Memories pressed in, guilt stripping his soul down until the relief was a shadow he barely thought he’d truly felt. They clung to him like ghouls, teeth tearing away at him, but if this was the price it took, then so be it.
Not once did he look back. Behind him was everything, his sins and Joel’s persistent love the shackles weighing him down, and before him was the sweetness of nothing.
The fortress was as big and dark and imposing as ever. Niko eyed it up, remembering hearing townsfolk refer to it as the cage of monsters, and maybe it was fitting that he’d come back here. Monsters begot monsters, so where better for him to be than the place where the wheel had come full circle so the story could finally end?
I’ll see if Eikka is still there, he decided, peering at the building from the street corner. It should be Eikka’s right to deal with him, after all.
The thought made absurd fear jolt through him, freezing him to the pavement.

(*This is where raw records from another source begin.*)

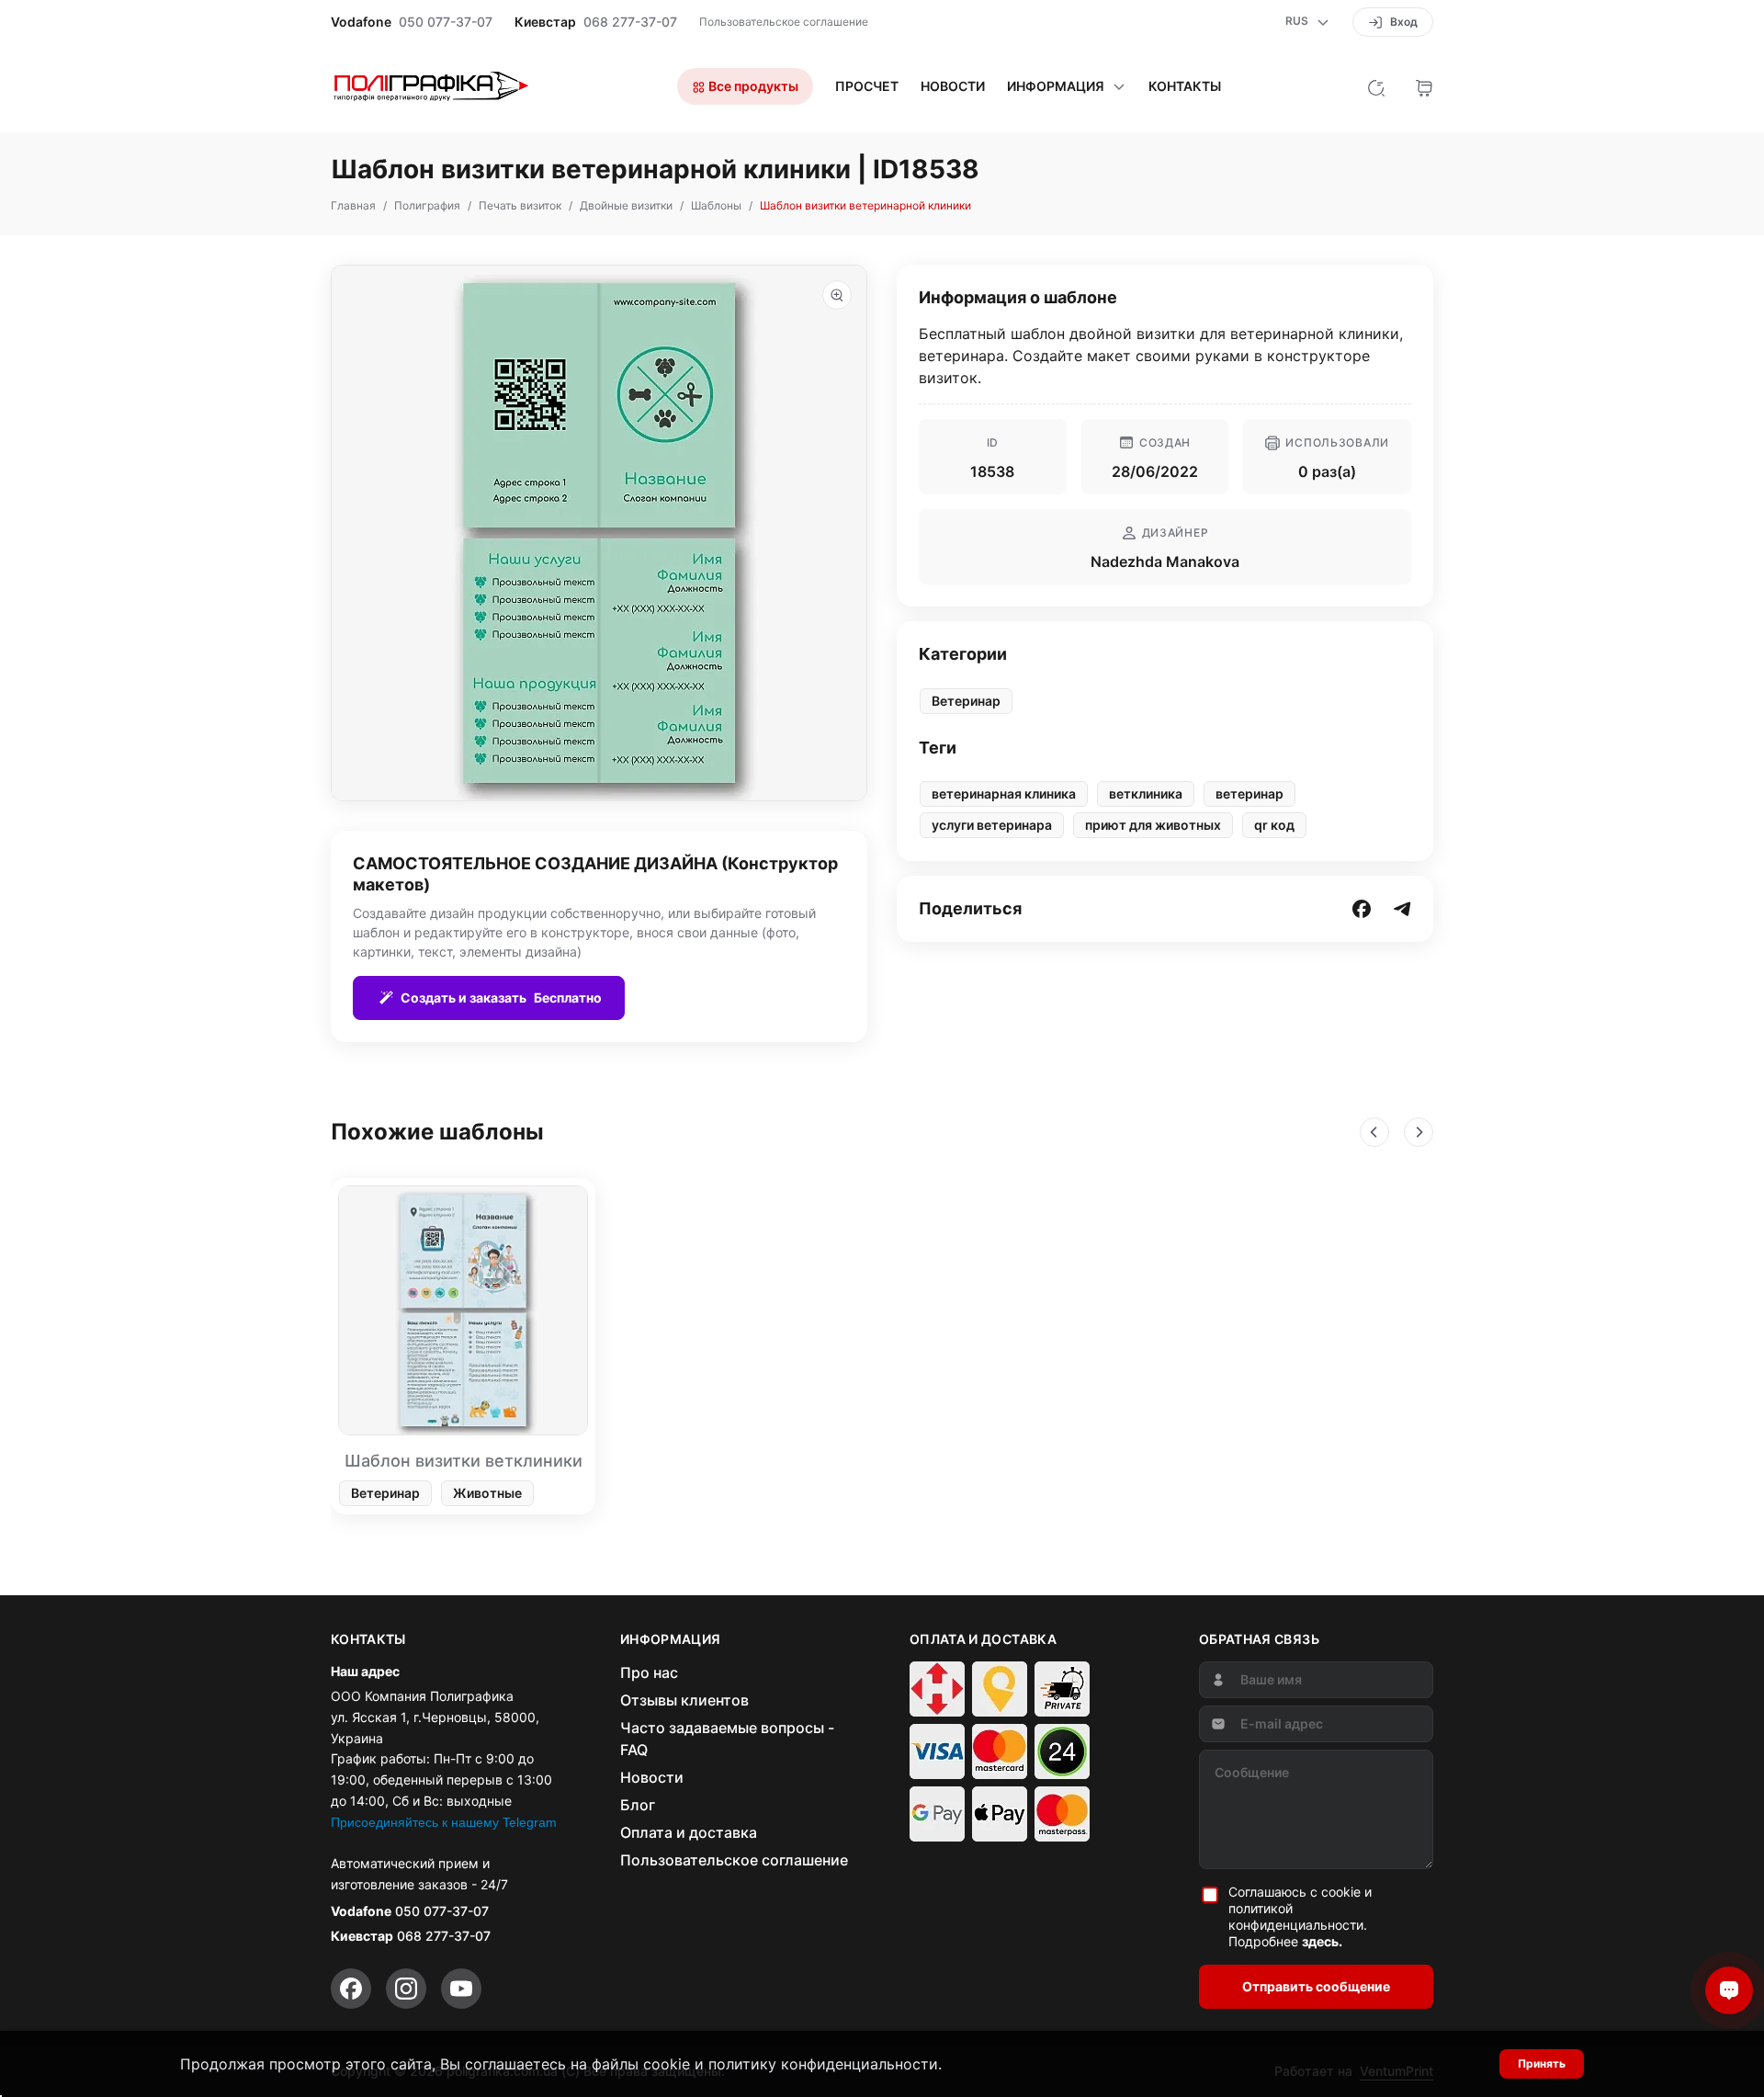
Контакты (1184, 86)
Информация (1055, 86)
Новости (953, 86)
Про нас (649, 1672)
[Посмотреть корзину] (1424, 86)
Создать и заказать (501, 997)
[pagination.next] (1418, 1132)
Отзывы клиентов (684, 1700)
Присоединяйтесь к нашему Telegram (444, 1822)
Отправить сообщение (1316, 1986)
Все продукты (752, 86)
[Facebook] (351, 1988)
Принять (1542, 2063)
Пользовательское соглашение (783, 21)
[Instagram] (406, 1988)
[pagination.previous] (1374, 1132)
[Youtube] (461, 1988)
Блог (637, 1805)
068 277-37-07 (630, 22)
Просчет (867, 86)
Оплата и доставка (688, 1832)
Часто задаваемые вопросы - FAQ (727, 1738)
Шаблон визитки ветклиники (463, 1460)
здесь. (1322, 1941)
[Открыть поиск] (1376, 86)
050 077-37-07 (445, 22)
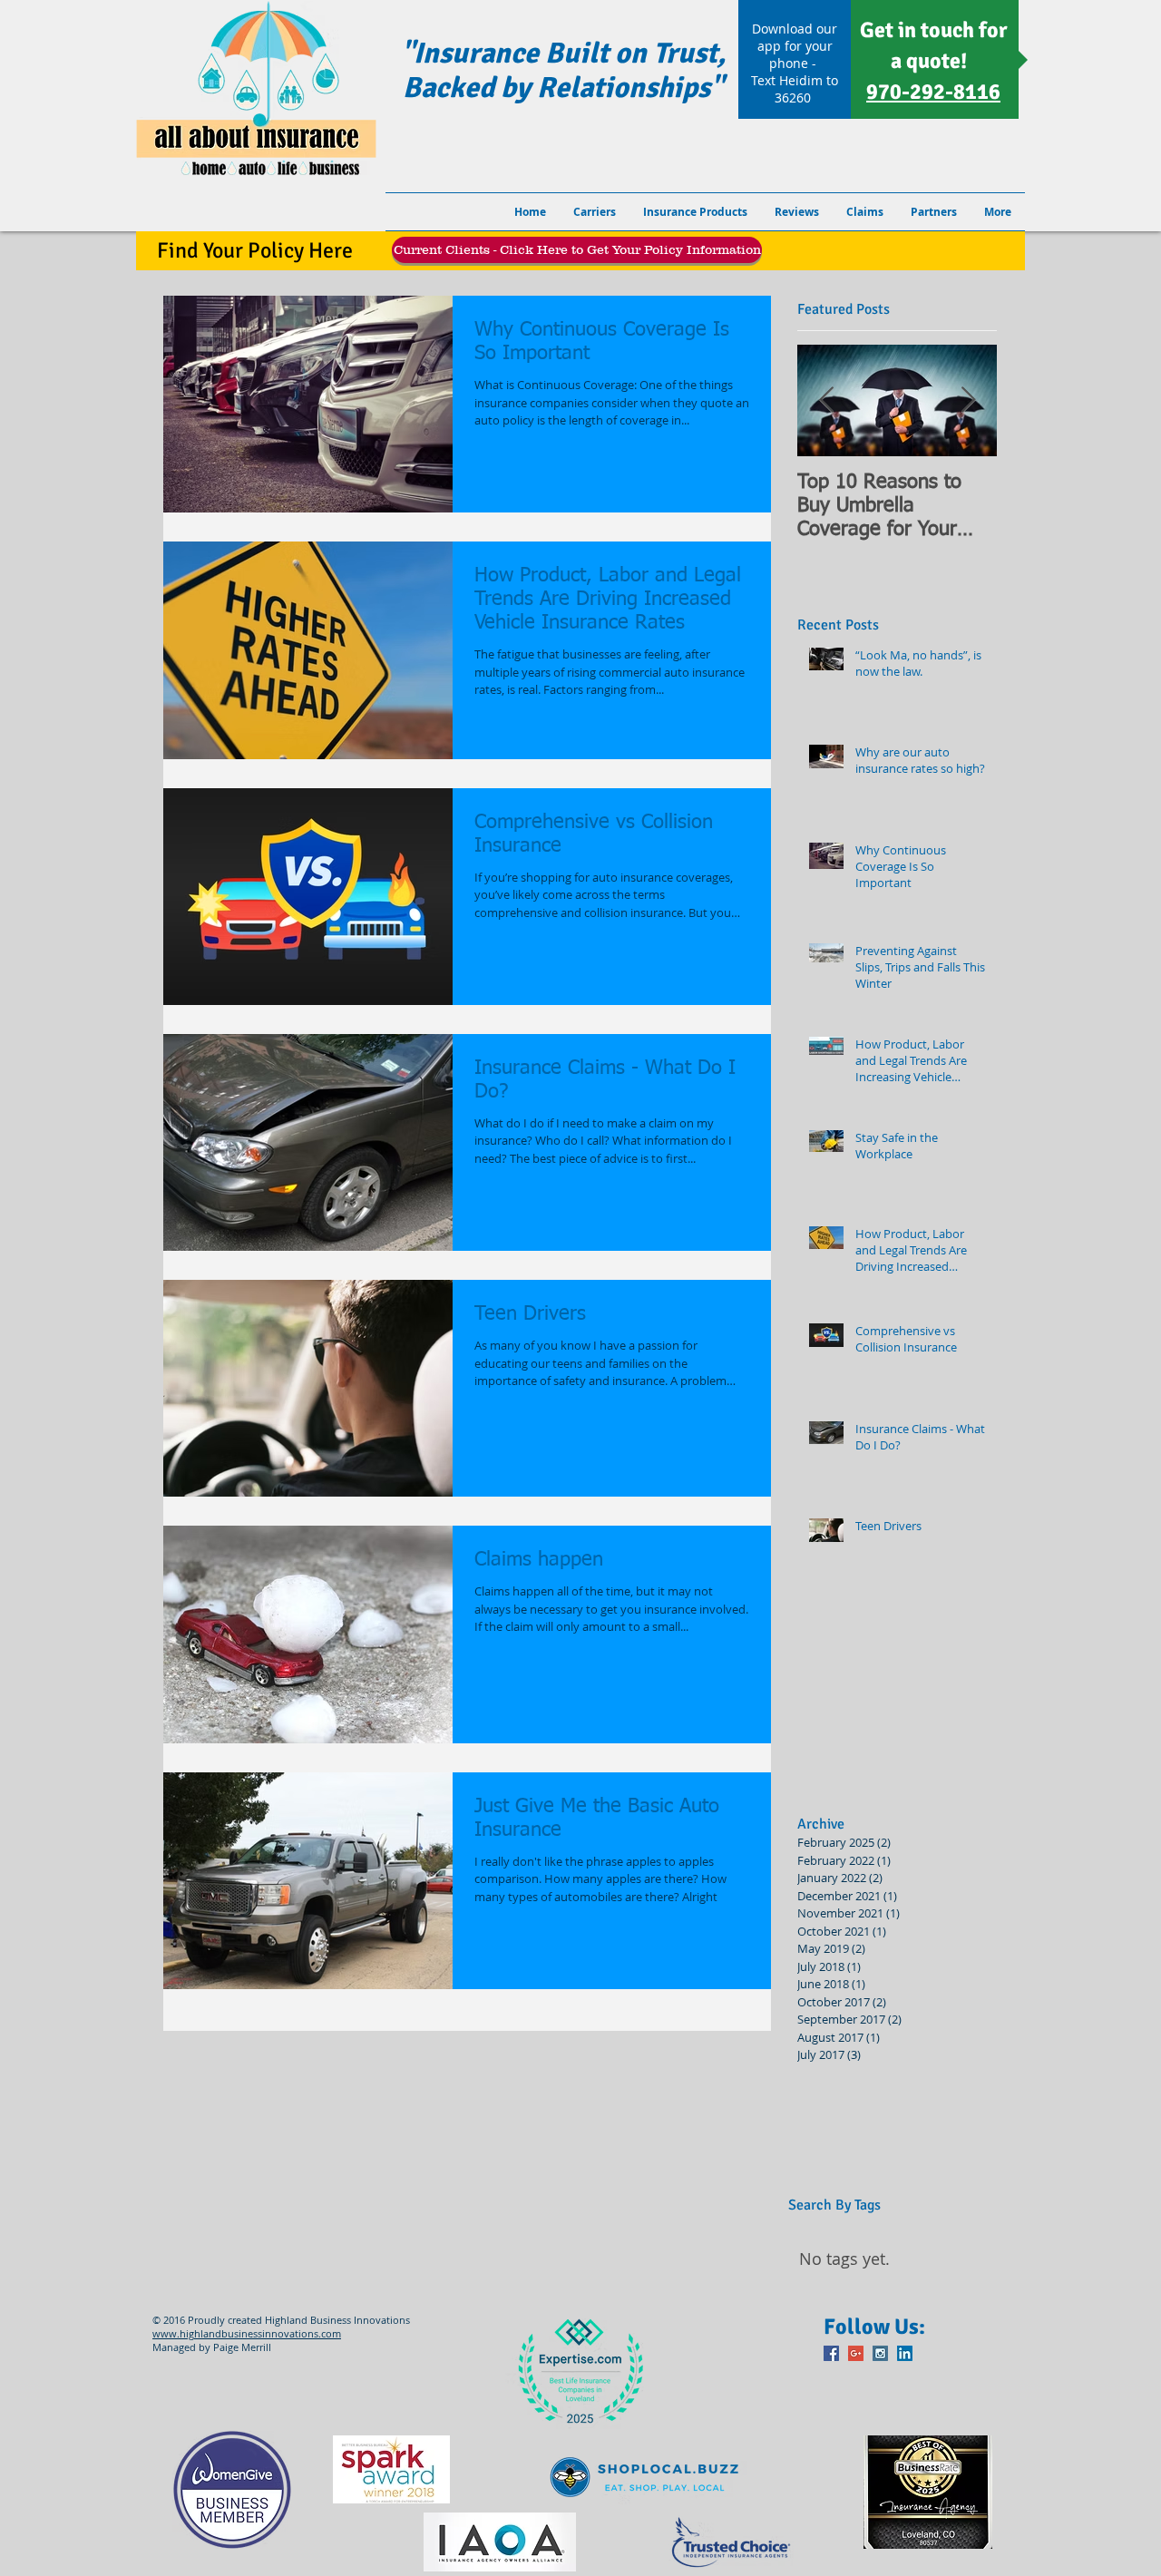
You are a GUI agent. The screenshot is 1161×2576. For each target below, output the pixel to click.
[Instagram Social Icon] (880, 2353)
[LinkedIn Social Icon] (904, 2353)
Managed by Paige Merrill (211, 2347)
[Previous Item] (826, 401)
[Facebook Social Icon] (831, 2353)
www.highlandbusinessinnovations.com (246, 2333)
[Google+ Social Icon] (855, 2353)
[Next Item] (968, 401)
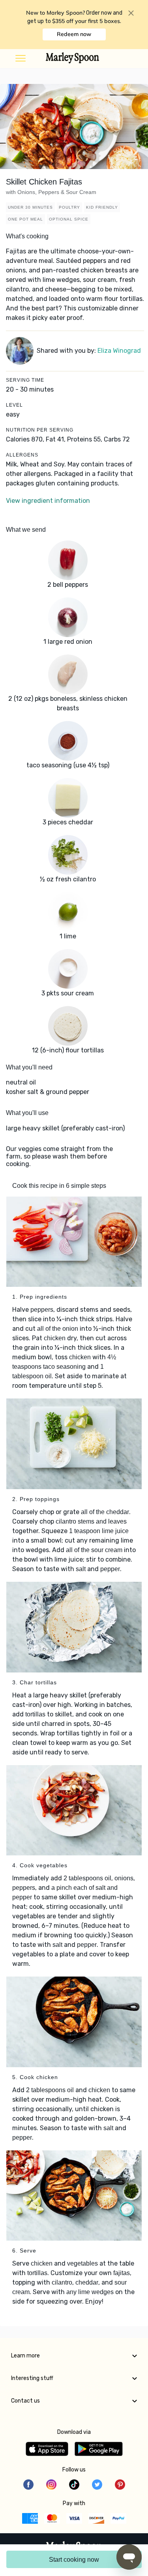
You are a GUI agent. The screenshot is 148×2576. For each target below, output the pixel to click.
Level (14, 405)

He knew Eikka, knew what he was capable of, and even if it was right that he gave the horrors he’d once doled out, he was a coward at heart.
The sun was coming up, though, so he didn’t have much time. What would happen next was justice, cold and hard and unavoidable, so he forced himself to take a step forwards towards the Fire’s fortress.
Behind me is everything, but in front of me is nothing.